Abstract

Most of patients with head and neck cancers (HNC) need curative radiotherapy either as radical treatment or in the postoperative adjuvant setting. Accurate target definition is paramount to ensure a good outcome of radiotherapy. Pretreatment Computed Tomography (CT) is regularly performed for radiation therapy planning, which both guides dose calculation and aids accurately contouring the tumor volume. Nevertheless, when using CT, the low resolution of soft- tissue and the dental artifacts may render the primary tumor identification difficult. The interobserver inconsistency on the definition of the radiation target volume is additionally a generally perceived issue.
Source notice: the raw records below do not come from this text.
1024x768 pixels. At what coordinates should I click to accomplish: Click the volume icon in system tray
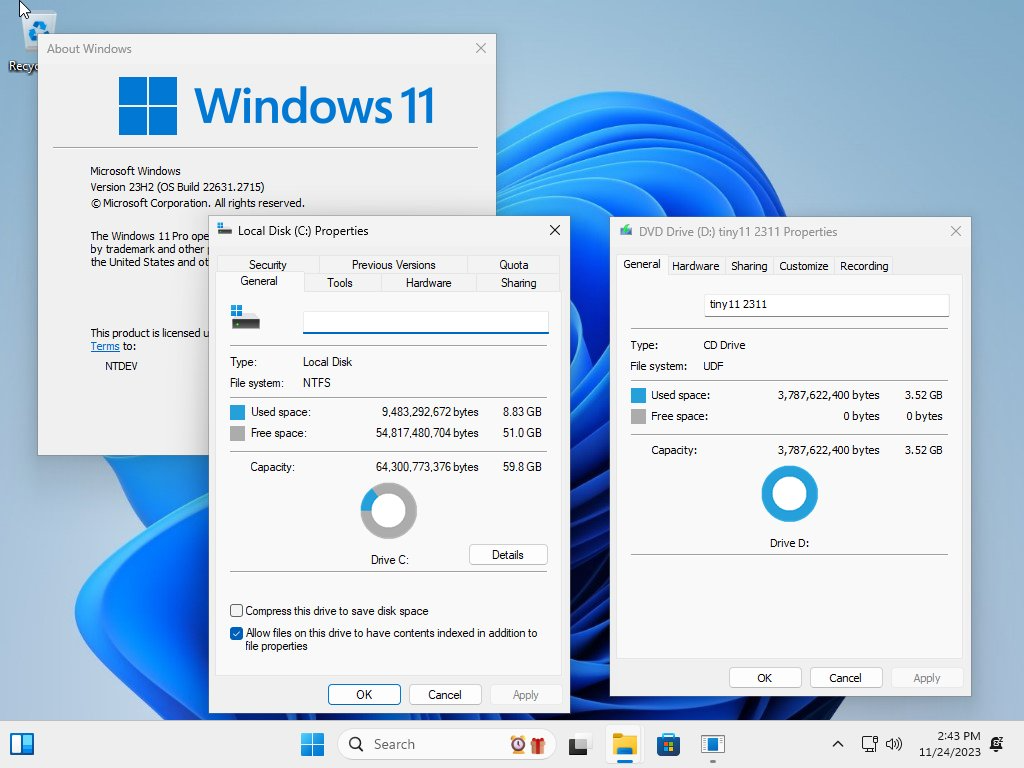pos(893,744)
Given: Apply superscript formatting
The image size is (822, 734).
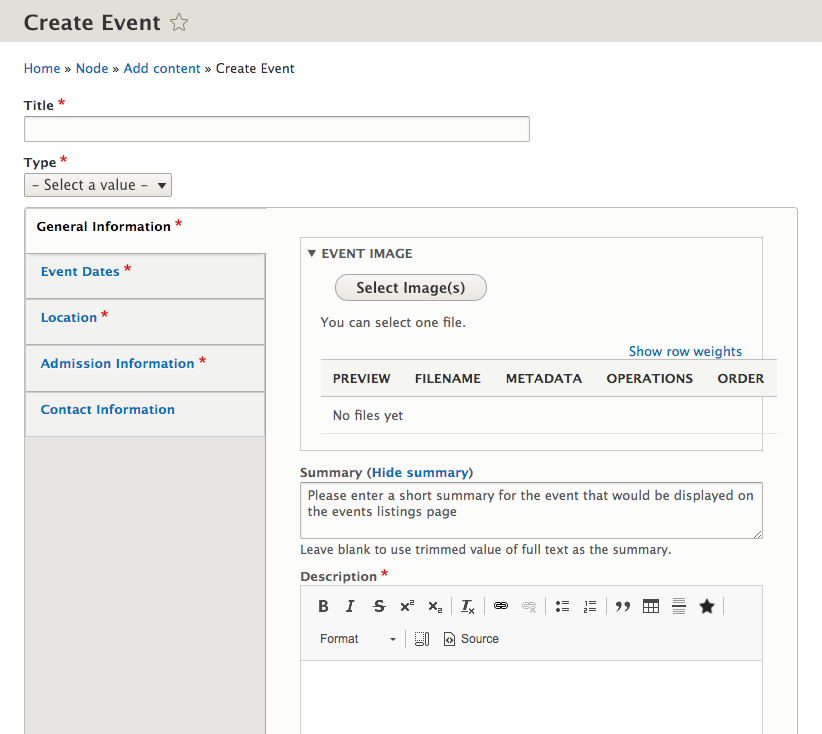Looking at the screenshot, I should [407, 606].
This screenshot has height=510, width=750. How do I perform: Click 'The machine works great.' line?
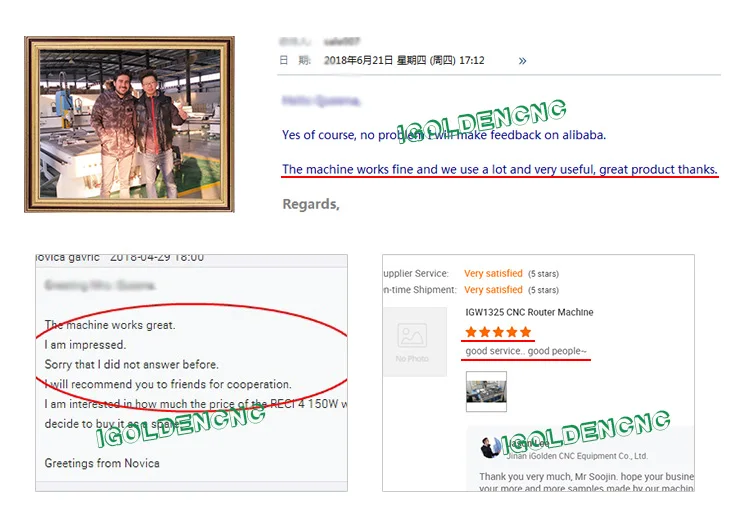[x=110, y=325]
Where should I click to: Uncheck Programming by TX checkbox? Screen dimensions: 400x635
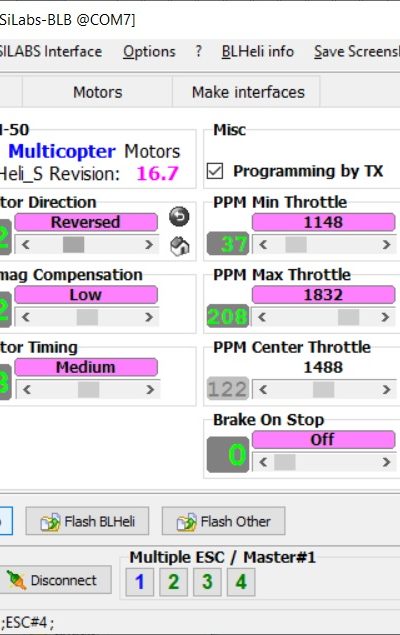215,171
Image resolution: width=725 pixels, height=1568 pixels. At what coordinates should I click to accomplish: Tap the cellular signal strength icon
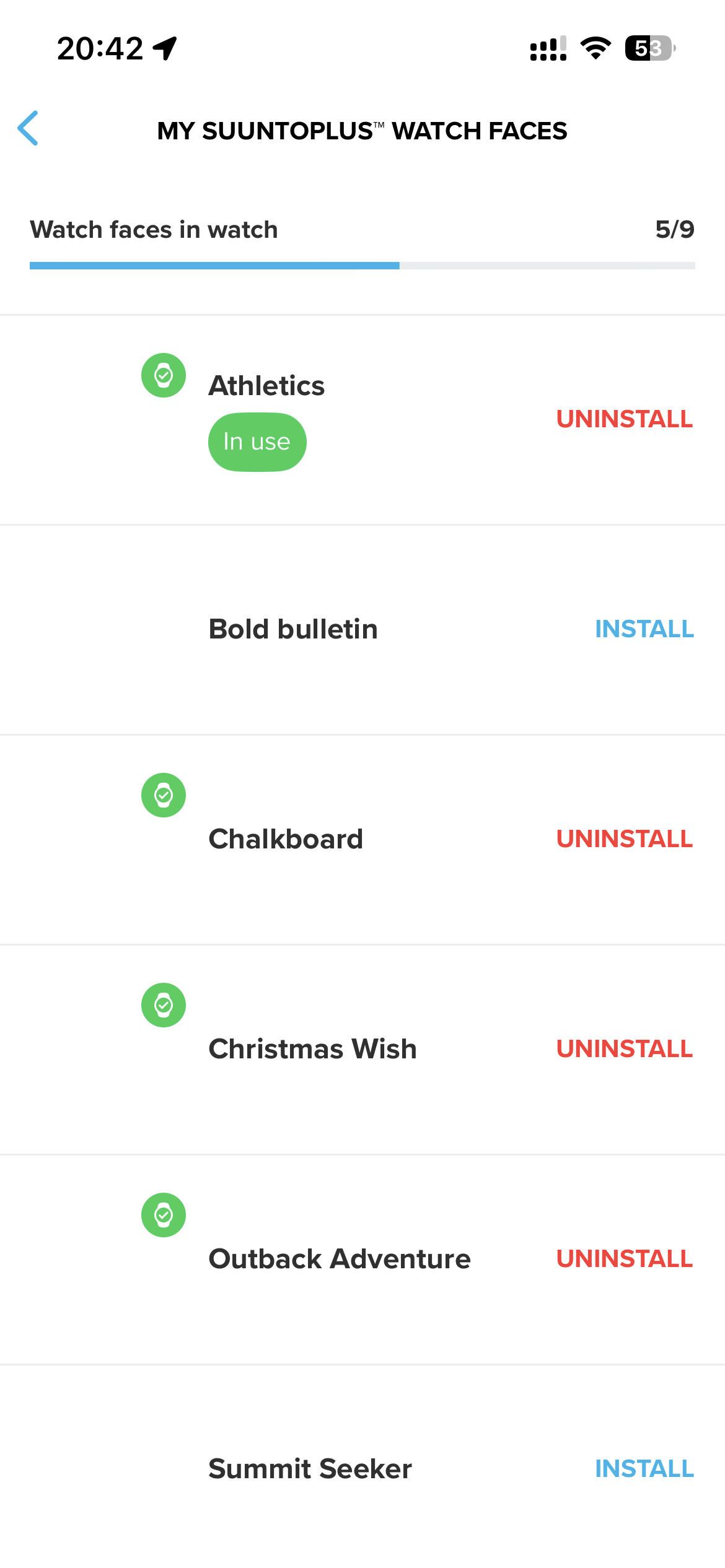pos(548,48)
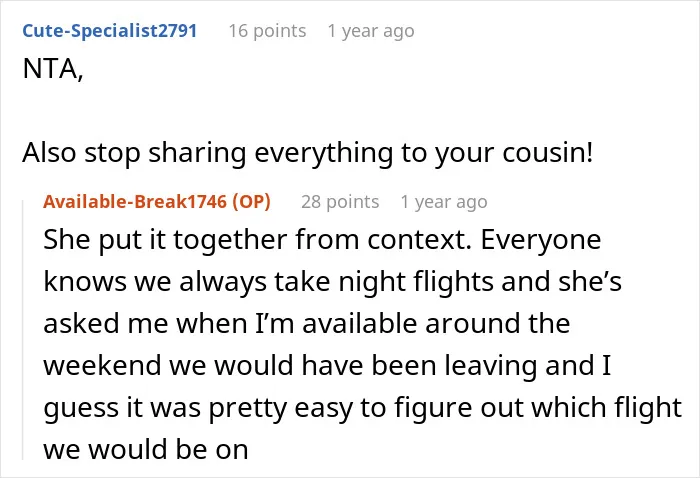Click the "guess it was pretty easy" line

coord(362,407)
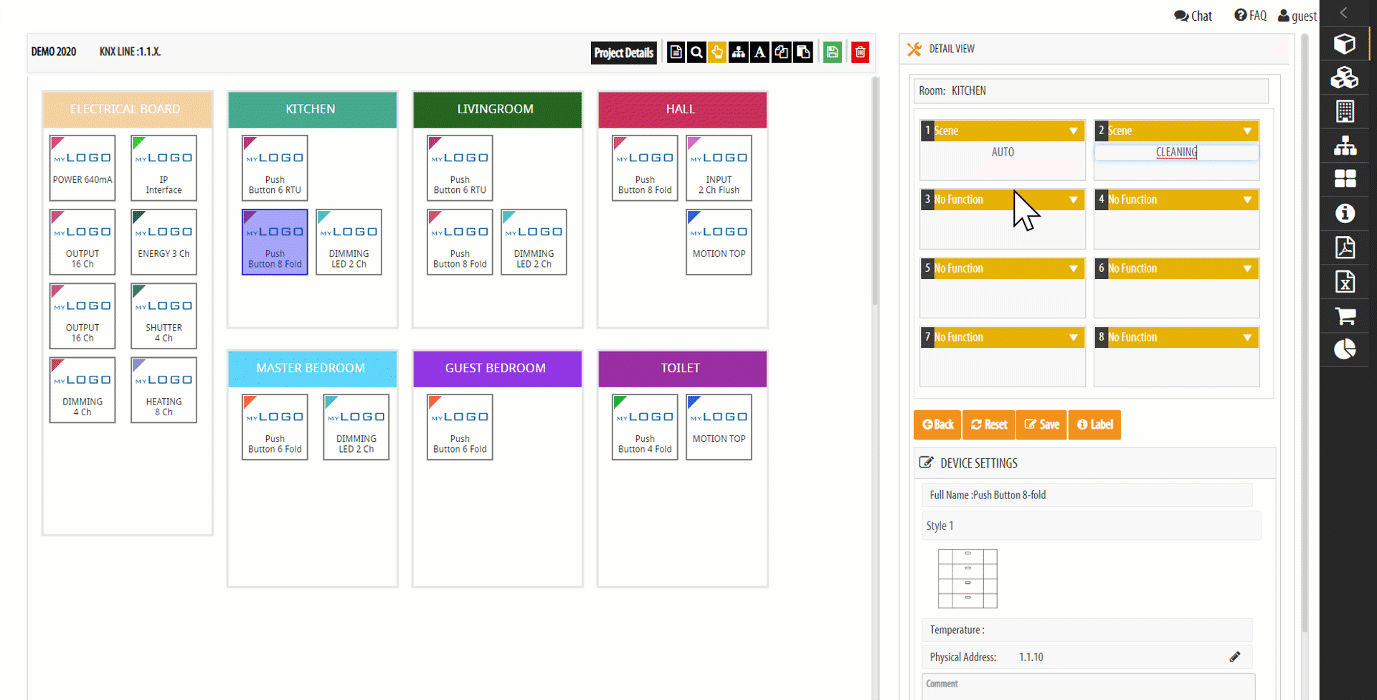Screen dimensions: 1377x700
Task: Open the No Function dropdown for button 7
Action: click(x=1073, y=338)

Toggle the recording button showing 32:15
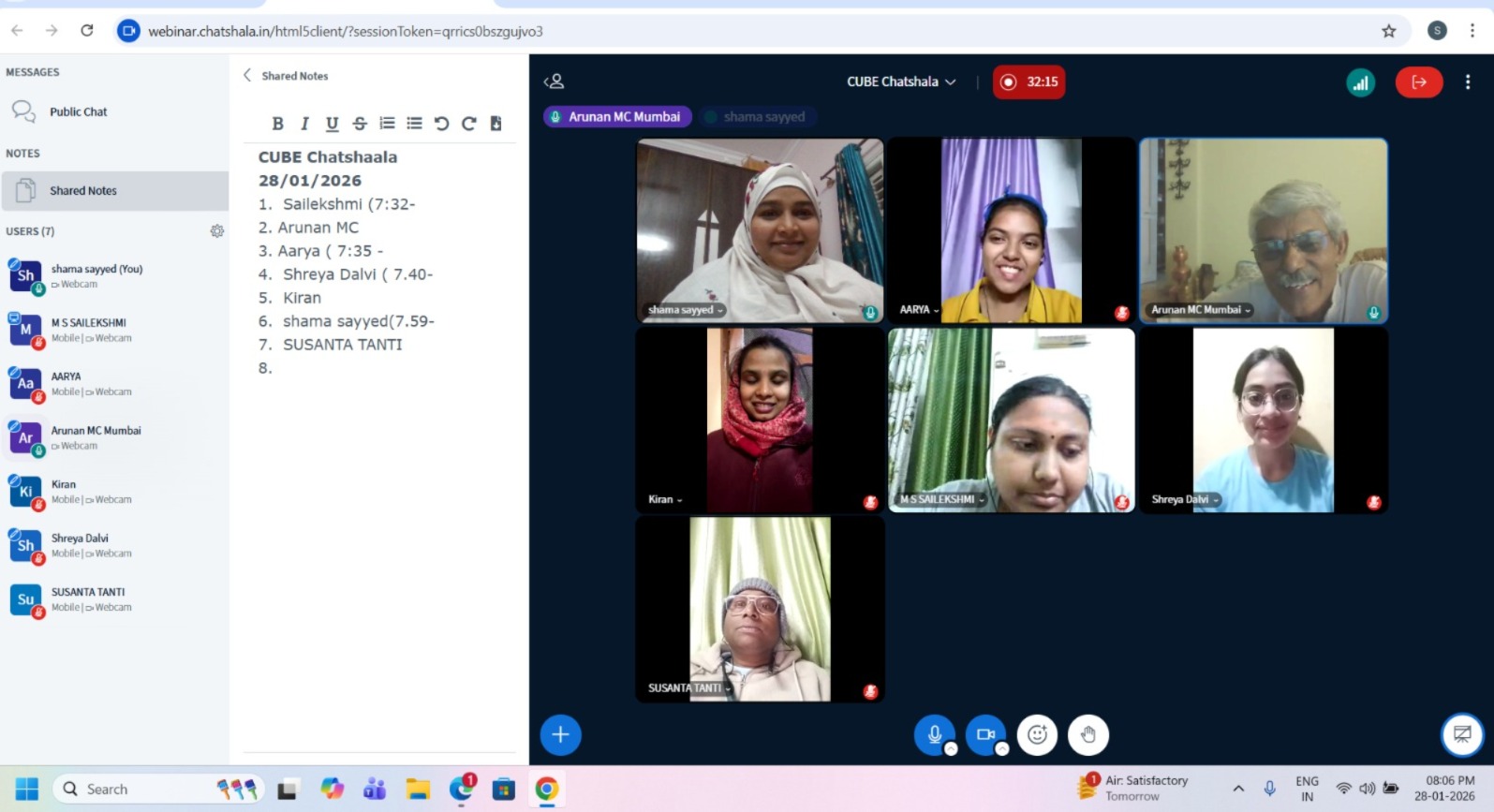point(1028,82)
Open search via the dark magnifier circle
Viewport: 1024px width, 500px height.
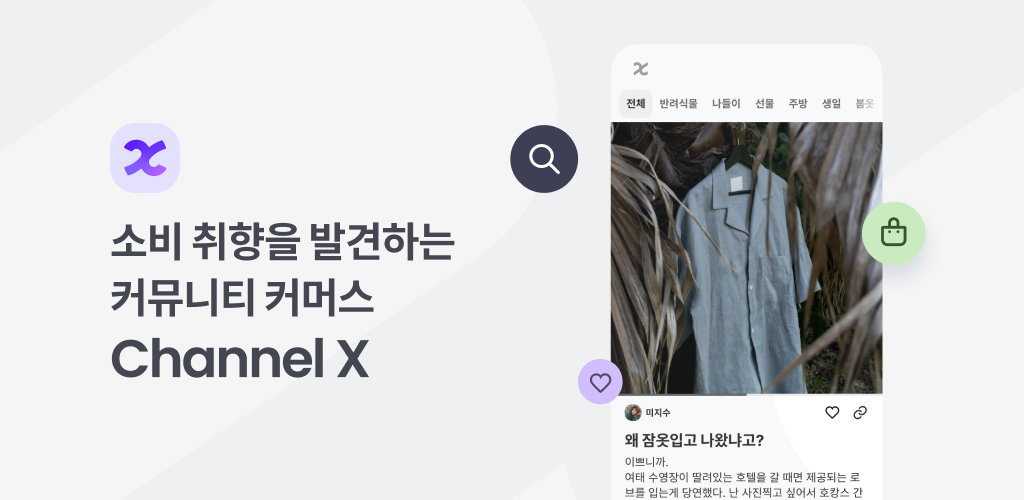pos(544,159)
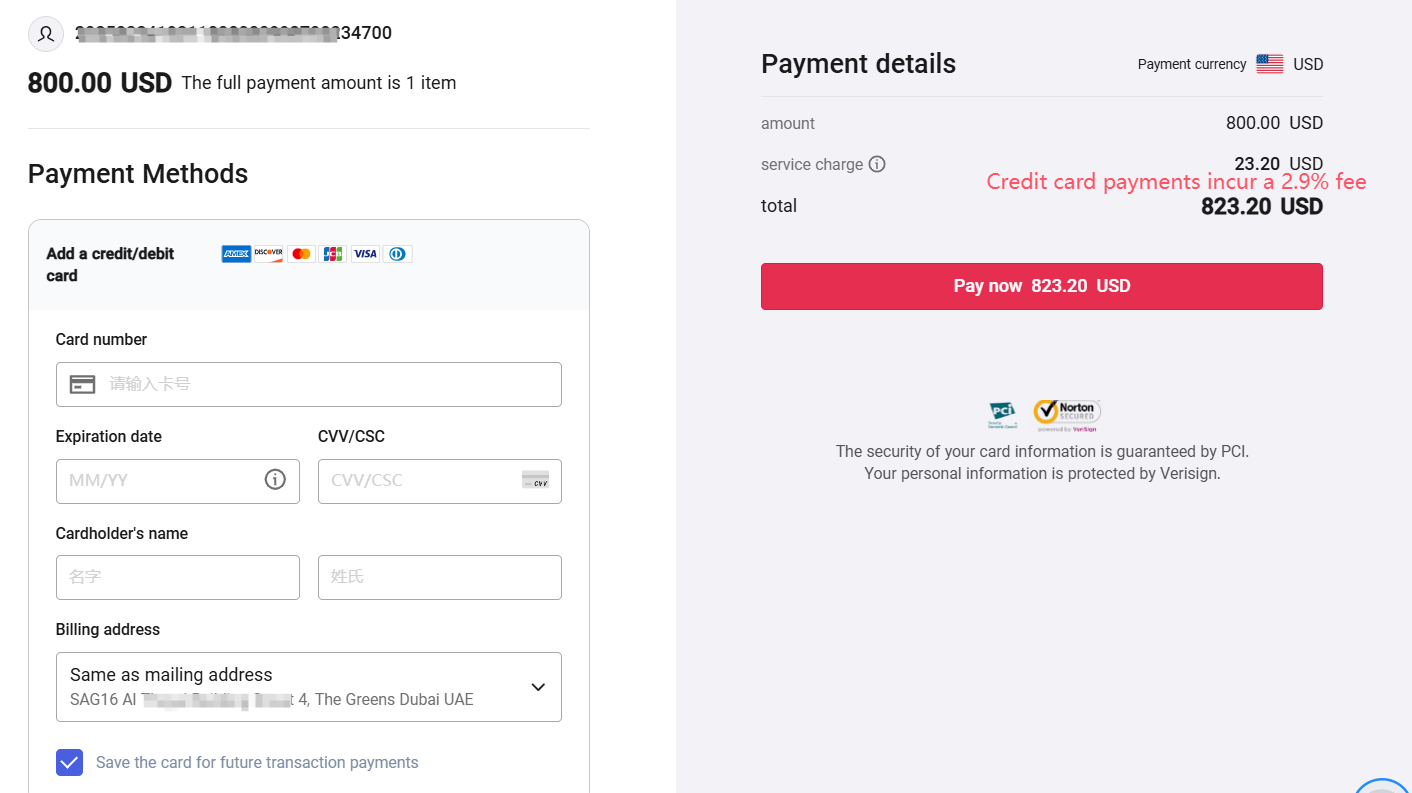1412x793 pixels.
Task: Click the JCB card logo
Action: pyautogui.click(x=333, y=254)
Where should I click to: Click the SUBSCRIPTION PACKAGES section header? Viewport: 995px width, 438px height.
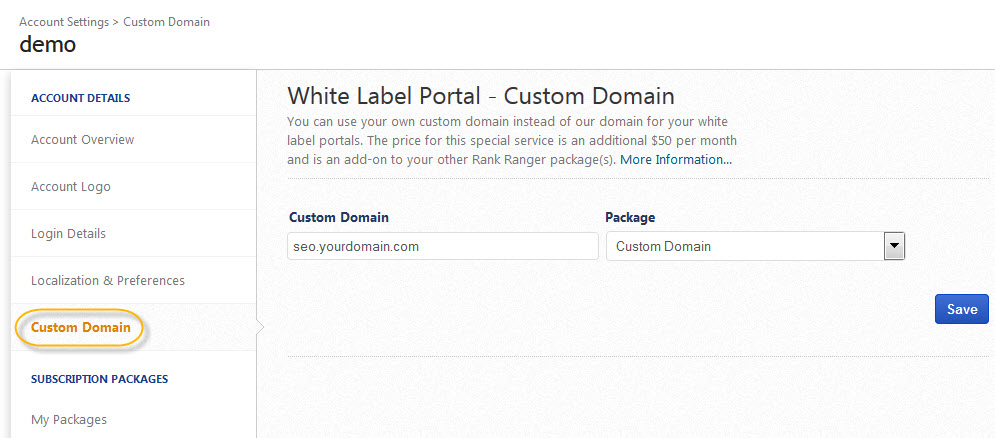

With the increase of the frequency of HNC treatment by Intensity-modulated radiotherapy (IMRT), the accurate target volume delineation performed by using Fluorodeoxy D-glucose positron emission tomography combined to CT (FDG-PET/CT) had become even more significant. Nevertheless, the ideal technique for precisely deciding the exact margins and form of the biologic tumor volume (BTV) remains challenging. FDG-PET/CT can define BTVs either for escalation of dose or alternative treatment strategies. Debatable issues still exist on the role of FDG PET/CT during radiotherapy treatment. Moreover, some new PET tracers, other than FDG, have been investigated for imaging specific biologic tumor characteristics in HNC. The purpose of this narrative review is to discuss the use of FDG-PET/CT for BTV definition before and during delivery of radiotherapy for HNC with attention to PET tracers other than FDG.